» PROBLEM TO WORK ON: Update the rows below so that every "At what coordinates should I click to accomplish" becomes "Where should I click to accomplish", with nothing else changed.

» DATA LISTING:
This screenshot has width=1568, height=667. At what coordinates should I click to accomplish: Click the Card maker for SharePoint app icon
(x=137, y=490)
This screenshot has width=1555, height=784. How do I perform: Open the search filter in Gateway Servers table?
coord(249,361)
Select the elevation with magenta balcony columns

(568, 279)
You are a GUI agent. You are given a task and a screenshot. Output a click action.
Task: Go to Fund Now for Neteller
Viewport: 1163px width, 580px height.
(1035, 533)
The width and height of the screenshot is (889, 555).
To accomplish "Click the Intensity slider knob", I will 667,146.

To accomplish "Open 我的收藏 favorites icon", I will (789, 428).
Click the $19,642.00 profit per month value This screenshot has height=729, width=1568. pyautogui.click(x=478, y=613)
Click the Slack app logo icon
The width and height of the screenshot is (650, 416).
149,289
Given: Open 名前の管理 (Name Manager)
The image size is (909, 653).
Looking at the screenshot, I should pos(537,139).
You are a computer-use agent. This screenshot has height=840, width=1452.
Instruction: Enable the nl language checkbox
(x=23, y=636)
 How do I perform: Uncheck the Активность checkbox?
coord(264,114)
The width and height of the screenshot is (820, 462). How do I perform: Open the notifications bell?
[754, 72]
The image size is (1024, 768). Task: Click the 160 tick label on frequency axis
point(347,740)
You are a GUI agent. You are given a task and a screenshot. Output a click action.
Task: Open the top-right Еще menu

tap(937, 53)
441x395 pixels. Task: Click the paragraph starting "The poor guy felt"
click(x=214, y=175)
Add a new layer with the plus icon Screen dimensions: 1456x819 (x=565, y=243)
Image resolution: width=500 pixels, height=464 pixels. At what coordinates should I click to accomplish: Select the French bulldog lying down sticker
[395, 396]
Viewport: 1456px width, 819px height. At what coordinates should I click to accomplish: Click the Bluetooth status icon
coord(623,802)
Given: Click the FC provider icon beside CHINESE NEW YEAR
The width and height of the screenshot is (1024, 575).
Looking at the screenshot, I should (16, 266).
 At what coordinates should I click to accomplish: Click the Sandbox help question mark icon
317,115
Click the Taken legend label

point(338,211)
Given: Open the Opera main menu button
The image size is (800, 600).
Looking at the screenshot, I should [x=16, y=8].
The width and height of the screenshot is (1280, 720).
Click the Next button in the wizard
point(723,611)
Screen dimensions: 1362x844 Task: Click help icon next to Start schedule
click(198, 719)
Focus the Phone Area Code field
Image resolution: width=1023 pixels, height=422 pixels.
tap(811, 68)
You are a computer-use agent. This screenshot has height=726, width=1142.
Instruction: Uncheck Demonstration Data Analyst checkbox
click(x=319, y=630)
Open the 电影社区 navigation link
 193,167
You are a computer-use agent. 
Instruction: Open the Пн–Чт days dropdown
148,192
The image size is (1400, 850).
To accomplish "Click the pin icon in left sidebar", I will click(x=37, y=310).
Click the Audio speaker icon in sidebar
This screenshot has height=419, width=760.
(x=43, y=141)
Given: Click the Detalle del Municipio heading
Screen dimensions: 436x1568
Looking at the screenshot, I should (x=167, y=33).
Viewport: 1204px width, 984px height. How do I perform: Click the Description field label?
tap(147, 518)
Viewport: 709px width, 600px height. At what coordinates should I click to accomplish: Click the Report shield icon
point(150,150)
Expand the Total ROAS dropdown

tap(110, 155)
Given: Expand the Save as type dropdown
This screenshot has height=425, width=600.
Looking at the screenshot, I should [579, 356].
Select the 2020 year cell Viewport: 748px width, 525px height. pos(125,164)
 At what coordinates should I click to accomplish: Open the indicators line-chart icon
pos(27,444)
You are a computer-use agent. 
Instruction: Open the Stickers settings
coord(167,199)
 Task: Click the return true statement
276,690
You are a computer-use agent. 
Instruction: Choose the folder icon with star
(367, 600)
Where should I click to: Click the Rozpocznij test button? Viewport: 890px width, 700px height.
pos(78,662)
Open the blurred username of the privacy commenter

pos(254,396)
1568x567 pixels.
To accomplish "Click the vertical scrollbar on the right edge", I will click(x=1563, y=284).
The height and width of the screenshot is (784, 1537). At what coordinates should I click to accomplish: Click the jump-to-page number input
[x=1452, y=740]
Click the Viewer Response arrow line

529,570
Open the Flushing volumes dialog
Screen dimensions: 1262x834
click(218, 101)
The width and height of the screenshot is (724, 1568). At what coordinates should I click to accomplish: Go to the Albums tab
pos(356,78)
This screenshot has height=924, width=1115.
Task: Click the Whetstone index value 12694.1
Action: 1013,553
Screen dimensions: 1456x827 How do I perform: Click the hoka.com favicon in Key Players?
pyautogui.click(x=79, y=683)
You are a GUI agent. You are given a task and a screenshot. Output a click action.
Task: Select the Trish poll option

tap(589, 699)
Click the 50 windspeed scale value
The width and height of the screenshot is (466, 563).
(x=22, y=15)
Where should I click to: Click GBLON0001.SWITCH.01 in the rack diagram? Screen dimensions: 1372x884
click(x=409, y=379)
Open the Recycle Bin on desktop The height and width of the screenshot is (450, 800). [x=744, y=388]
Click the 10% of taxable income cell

» RESULT:
This screenshot has width=1568, height=667. Where should I click to accomplish: Click the Card maker for SharePoint app icon
(x=137, y=490)
This screenshot has width=1555, height=784. How do I perform: Open the search filter in Gateway Servers table?
coord(249,361)
Select the elevation with magenta balcony columns

(568, 279)
You are a GUI agent. You are given a task and a screenshot. Output a click action.
Task: Go to Fund Now for Neteller
Viewport: 1163px width, 580px height.
(1035, 533)
The width and height of the screenshot is (889, 555).
To accomplish "Click the Intensity slider knob", I will 667,146.

To accomplish "Open 我的收藏 favorites icon", I will (789, 428).
Click the $19,642.00 profit per month value This screenshot has height=729, width=1568. pyautogui.click(x=478, y=613)
Click the Slack app logo icon
The width and height of the screenshot is (650, 416).
149,289
Given: Open 名前の管理 (Name Manager)
The image size is (909, 653).
Looking at the screenshot, I should pos(537,139).
You are a computer-use agent. This screenshot has height=840, width=1452.
Instruction: Enable the nl language checkbox
(x=23, y=636)
 How do I perform: Uncheck the Активность checkbox?
coord(264,114)
The width and height of the screenshot is (820, 462). How do I perform: Open the notifications bell?
[754, 72]
The image size is (1024, 768). Task: Click the 160 tick label on frequency axis
point(347,740)
You are a GUI agent. You are given a task and a screenshot. Output a click action.
Task: Open the top-right Еще menu

tap(937, 53)
441x395 pixels. Task: Click the paragraph starting "The poor guy felt"
click(x=214, y=175)
Add a new layer with the plus icon Screen dimensions: 1456x819 (x=565, y=243)
Image resolution: width=500 pixels, height=464 pixels. Where should I click to accomplish: Select the French bulldog lying down sticker
[395, 396]
Viewport: 1456px width, 819px height. Where should I click to accomplish: Click the Bluetooth status icon
coord(623,802)
Given: Click the FC provider icon beside CHINESE NEW YEAR
The width and height of the screenshot is (1024, 575).
Looking at the screenshot, I should (16, 266).
 Where should I click to accomplish: Click the Sandbox help question mark icon
317,115
Click the Taken legend label

point(338,211)
Given: Open the Opera main menu button
The image size is (800, 600).
Looking at the screenshot, I should [x=16, y=8].
The width and height of the screenshot is (1280, 720).
Click the Next button in the wizard
point(723,611)
Screen dimensions: 1362x844 Task: Click help icon next to Start schedule
click(198, 719)
Focus the Phone Area Code field
Image resolution: width=1023 pixels, height=422 pixels.
tap(811, 68)
You are a computer-use agent. This screenshot has height=726, width=1142.
Instruction: Uncheck Demonstration Data Analyst checkbox
click(x=319, y=630)
Open the 电影社区 navigation link
 193,167
You are a computer-use agent. 
Instruction: Open the Пн–Чт days dropdown
148,192
The image size is (1400, 850).
To accomplish "Click the pin icon in left sidebar", I will click(x=37, y=310).
Click the Audio speaker icon in sidebar
This screenshot has height=419, width=760.
(x=43, y=141)
Given: Click the Detalle del Municipio heading
Screen dimensions: 436x1568
Looking at the screenshot, I should (x=167, y=33).
Viewport: 1204px width, 984px height. How do I perform: Click the Description field label?
tap(147, 518)
Viewport: 709px width, 600px height. Where should I click to accomplish: Click the Report shield icon
point(150,150)
Expand the Total ROAS dropdown

tap(110, 155)
Given: Expand the Save as type dropdown
This screenshot has height=425, width=600.
Looking at the screenshot, I should [579, 356].
Select the 2020 year cell Viewport: 748px width, 525px height. pos(125,164)
 Where should I click to accomplish: Open the indicators line-chart icon
pos(27,444)
You are a computer-use agent. 
Instruction: Open the Stickers settings
coord(167,199)
 Task: Click the return true statement
276,690
You are a computer-use agent. 
Instruction: Choose the folder icon with star
(367, 600)
Where should I click to: Click the Rozpocznij test button? Viewport: 890px width, 700px height.
pos(78,662)
Open the blurred username of the privacy commenter

pos(254,396)
1568x567 pixels.
To accomplish "Click the vertical scrollbar on the right edge", I will click(x=1563, y=284).
The height and width of the screenshot is (784, 1537). Where should I click to accomplish: Click the jump-to-page number input
[x=1452, y=740]
Click the Viewer Response arrow line

529,570
Open the Flushing volumes dialog
Screen dimensions: 1262x834
click(218, 101)
The width and height of the screenshot is (724, 1568). Where should I click to accomplish: Go to the Albums tab
pos(356,78)
This screenshot has height=924, width=1115.
Task: Click the Whetstone index value 12694.1
Action: 1013,553
Screen dimensions: 1456x827 How do I perform: Click the hoka.com favicon in Key Players?
pyautogui.click(x=79, y=683)
You are a GUI agent. You are given a task and a screenshot. Output a click action.
Task: Select the Trish poll option

tap(589, 699)
Click the 50 windspeed scale value
The width and height of the screenshot is (466, 563).
(x=22, y=15)
Where should I click to: Click GBLON0001.SWITCH.01 in the rack diagram? Screen dimensions: 1372x884
click(x=409, y=379)
Open the Recycle Bin on desktop The height and width of the screenshot is (450, 800). [x=744, y=388]
Click the 10% of taxable income cell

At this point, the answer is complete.